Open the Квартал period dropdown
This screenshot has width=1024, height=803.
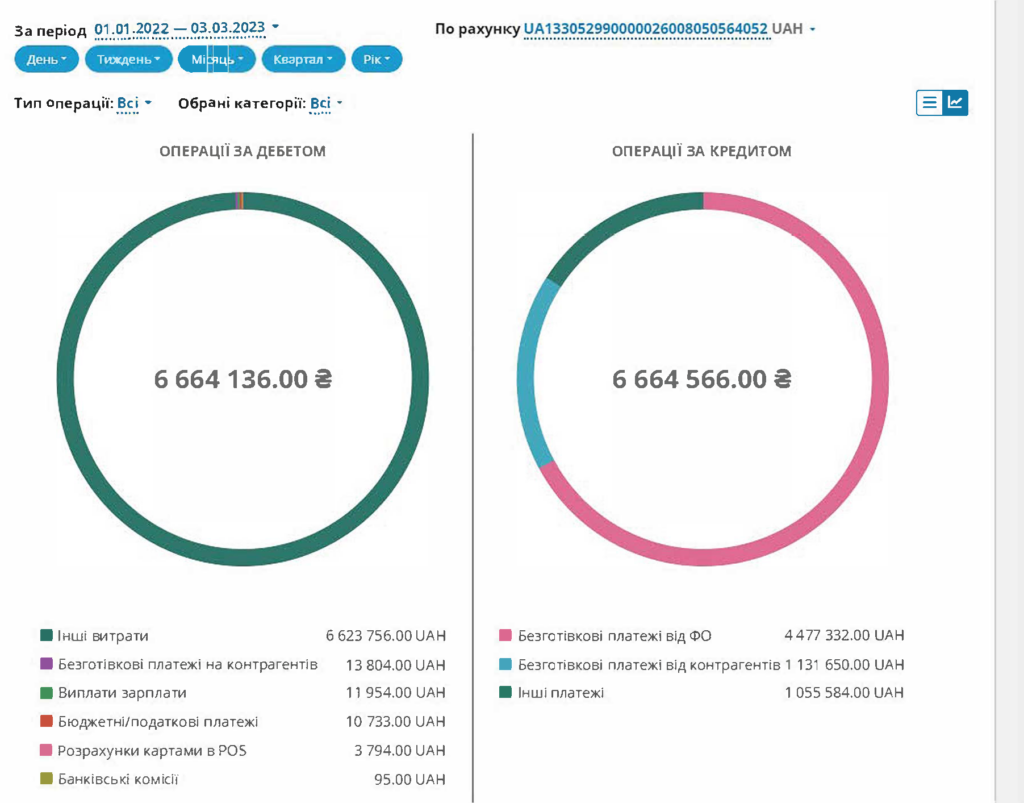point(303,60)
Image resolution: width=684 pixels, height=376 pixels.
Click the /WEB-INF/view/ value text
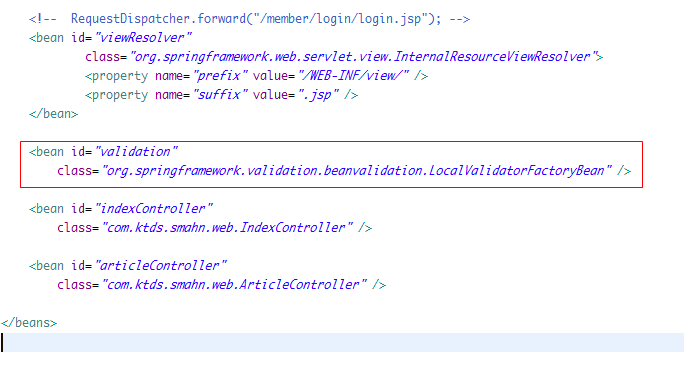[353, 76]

———

Word for word, retype all of the data above, but include no pictures.

Open the Квартал period dropdown
This screenshot has width=1024, height=803.
point(303,60)
Image resolution: width=684 pixels, height=376 pixels.
Click the /WEB-INF/view/ value text
[353, 76]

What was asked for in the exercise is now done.